**EXERCISE REQUIREMENTS:** Word for word, set down the entries that follow.
*** Begin section ***
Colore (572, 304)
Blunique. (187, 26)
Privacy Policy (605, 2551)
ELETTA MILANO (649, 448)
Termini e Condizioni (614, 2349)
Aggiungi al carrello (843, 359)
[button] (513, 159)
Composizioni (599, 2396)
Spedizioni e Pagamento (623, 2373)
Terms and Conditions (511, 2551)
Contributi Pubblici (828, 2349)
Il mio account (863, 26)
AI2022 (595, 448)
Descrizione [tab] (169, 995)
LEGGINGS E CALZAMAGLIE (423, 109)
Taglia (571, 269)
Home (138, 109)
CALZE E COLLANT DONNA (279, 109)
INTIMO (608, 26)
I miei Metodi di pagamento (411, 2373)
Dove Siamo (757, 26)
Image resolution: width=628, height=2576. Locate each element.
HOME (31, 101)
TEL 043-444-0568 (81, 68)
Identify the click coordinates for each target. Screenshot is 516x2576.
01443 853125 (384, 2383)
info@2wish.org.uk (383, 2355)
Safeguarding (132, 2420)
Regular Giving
*** End section ***
**TASK OUTPUT:**
Colore (572, 304)
Blunique. (187, 26)
Privacy Policy (605, 2551)
ELETTA MILANO (649, 448)
Termini e Condizioni (614, 2349)
Aggiungi al carrello (843, 359)
[button] (513, 159)
Composizioni (599, 2396)
Spedizioni e Pagamento (623, 2373)
Terms and Conditions (511, 2551)
Contributi Pubblici (828, 2349)
Il mio account (863, 26)
AI2022 (595, 448)
Descrizione [tab] (169, 995)
LEGGINGS E CALZAMAGLIE (423, 109)
Taglia (571, 269)
Home (138, 109)
CALZE E COLLANT DONNA (279, 109)
INTIMO (608, 26)
I miei Metodi di pagamento (411, 2373)
Dove Siamo (757, 26)
Image resolution: width=628, height=2576. Locate each element.
HOME (31, 101)
TEL 043-444-0568 (81, 68)
Identify the click coordinates for each target. Screenshot is 516x2576.
01443 853125 (384, 2383)
info@2wish.org.uk (383, 2355)
Safeguarding (132, 2420)
Regular Giving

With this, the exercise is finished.